Economists at MassBenchmarks reported Wednesday that “despite the recent slowdown and the uncertainties on the horizon, the performance of the Massachusetts economy remains solid.” MassBenchmarks board members discussed the factors contributing to a slowdown – the state economy grew at a 1.4 percent annualized rate in the second quarter, slowing from a 2.7 percent annualized rate in the first quarter – and agreed “that labor supply is playing a role in tempering economic growth.”

The state’s low 2.9 percent unemployment rate means some employers could have a harder time finding workers to fill jobs, leading to employment growth that is “slowing significantly.” But on its own, the tight labor market is not enough to drive the economy down.

MassBenchmarks pointed to other sources of uncertainty – global trade tensions, the looming split between the United Kingdom and the European Union, instability of global financial markets and the U.S. House’s ongoing impeachment inquiry – that, when combined, have a damning effect on the economic outlook.

“While any single one of these ‘wild cards’ might not have much influence over our economic outlook, together they can be expected to exert downward pressure on business investment and consumer confidence over time,” the economists wrote in a summary of their most recent discussion.

Associated Industries of Massachusetts said two-thirds of Massachusetts employers they surveyed last month expect the national economy to contract within about a year and that “a darkening outlook among manufacturers” is bogging down overall confidence among Bay State employers.

AIM’s Business Confidence Index was essentially flat in September and at 58.9 points now stands 3.7 points below its mark from September 2018. During the same period in which the overall confidence reading shed 3.7 points, AIM’s manufacturing index dropped 7.9 points.

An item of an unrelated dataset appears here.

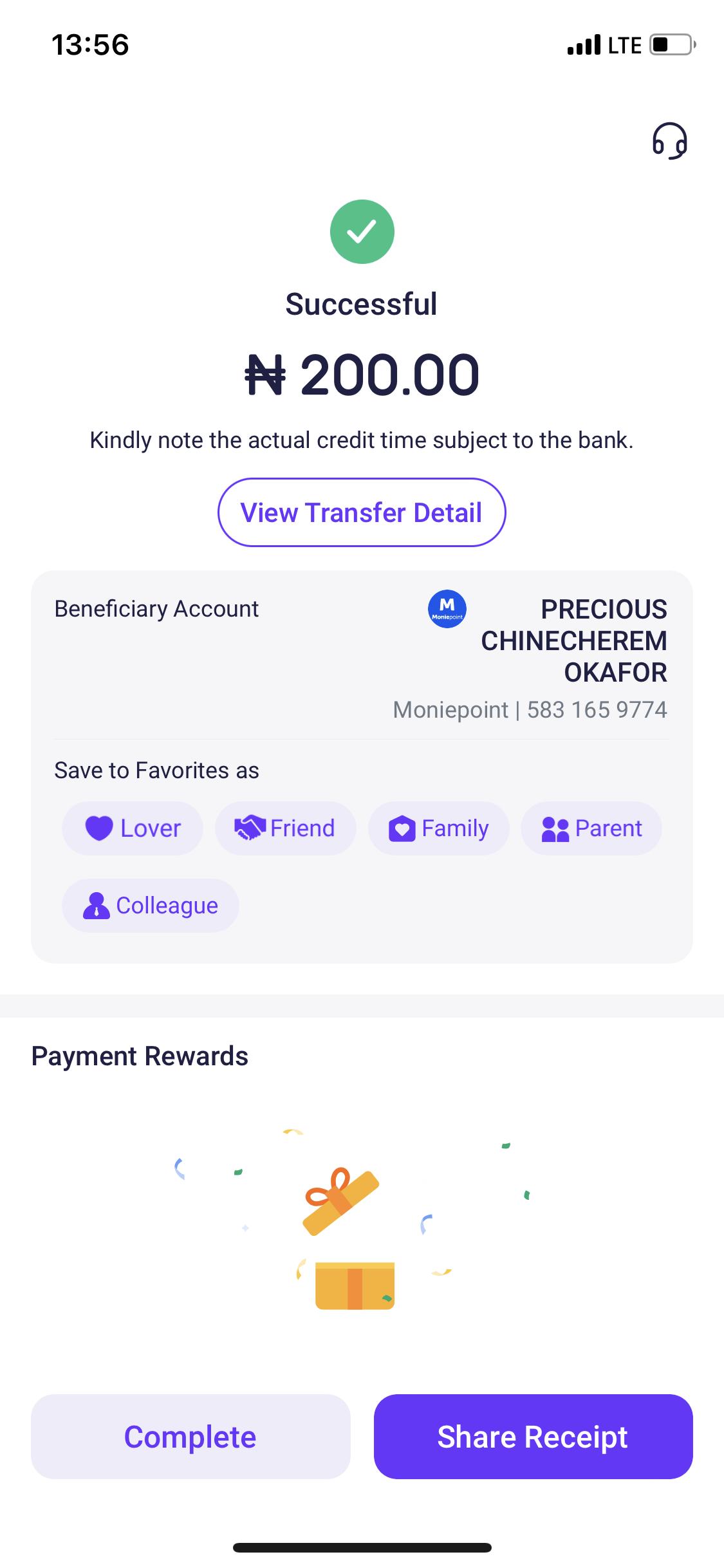Tap the green success checkmark icon
Image resolution: width=724 pixels, height=1568 pixels.
(362, 232)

The index is measured from zero to 100, with 50 being neutral, and its readings have been above 50 for nearly six years running.

“Manufacturers are bearing the brunt of both actual and threatened tariffs against goods imported from China. Many Massachusetts companies have also become caught in retaliatory tariffs and are seeing significant weakening of their overseas business,” Raymond Torto, chair of AIM’s Board of Economic Advisors, said.

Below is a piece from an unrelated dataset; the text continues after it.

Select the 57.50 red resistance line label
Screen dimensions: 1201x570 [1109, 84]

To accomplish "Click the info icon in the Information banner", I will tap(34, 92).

AIM said the results of its survey mirror the warning signs sent last week by the Institute for Supply Management, which reported that manufacturing sector economic activity contracted for the second straight month in September. The institute’s index was down 1.3 percentage points to 47.8, into negative territory and to its lowest reading since 2009.

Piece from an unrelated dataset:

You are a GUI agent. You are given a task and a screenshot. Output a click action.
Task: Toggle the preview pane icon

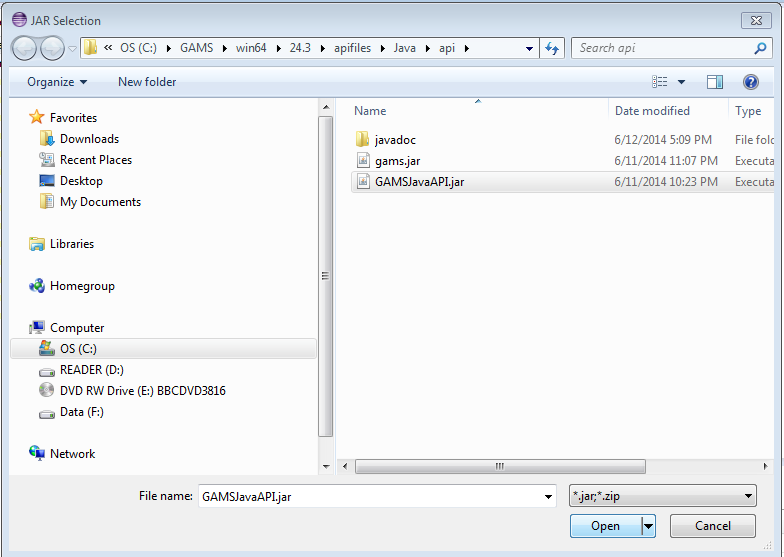pos(714,82)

Manufacturing accounts for about 9.4 percent of Massachusetts’ total output ($49.5 billion in 2017) and the sector employs roughly 6.7 percent of the state’s workforce, according to the National Association of Manufacturers. In 2016, there were 6,239 total manufacturing firms in Massachusetts, the association said.

AIM reported that Massachusetts non-manufacturers were more confident (a reading of 61.9 points) than manufacturers (55.4 points) last month, that companies in eastern Massachusetts (62.6 points) continue to be more optimistic than western Mass. firms (53.8 points) – and that those gaps “appear to be growing.”